Onunaiju warned that “While all measures including the unorthodox ones of social distancing, isolation, quarantine and even lockdown, though, to be graduated and targeted, would feature in the range of options to curb, control and contain the spread of the virus, key issue is now to appreciate that scientific research is the most valuable fundamental to confront this kind of strange outbreak.”
In the same vein, Ahaiwe said the panic over the COVID-19 was unnecessary and could adversely affect the country’s economy.
“Still looking at the empirical numbers, the Nigerian Malaria Fact Sheet says there are over 300,000 deaths from malaria per year compared to about 215,000 deaths from HIV/AIDS.
“Malaria and HIV/AIDS alone account for 515,000 deaths each year in Nigeria. By the time you add deaths from typhoid, Lassa fever, measles, tuberculosis, road accidents, Boko Haram and other causes, you are talking about millions of deaths from diseases and other preventable causes each year,” he said.

== Given data ==

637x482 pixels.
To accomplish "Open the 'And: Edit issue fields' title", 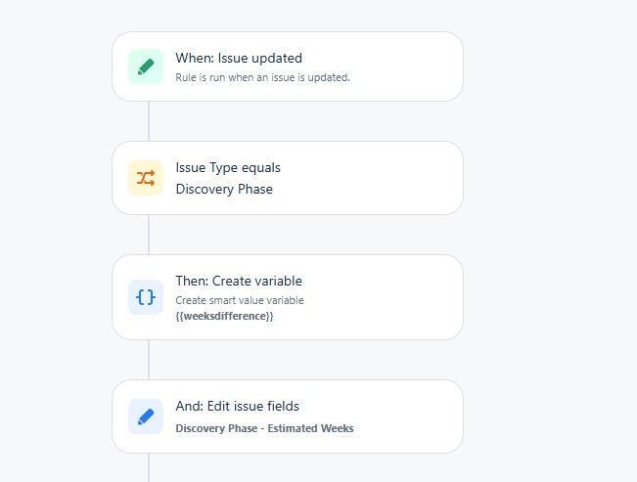I will pyautogui.click(x=237, y=406).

== Task instructions ==
Pull out everything from "In the same" down to "deaths from HIV/AIDS." in the COVID-19 passage above, copying it word for word.

== Result below ==
In the same vein, Ahaiwe said the panic over the COVID-19 was unnecessary and could adversely affect the country’s economy.
“Still looking at the empirical numbers, the Nigerian Malaria Fact Sheet says there are over 300,000 deaths from malaria per year compared to about 215,000 deaths from HIV/AIDS.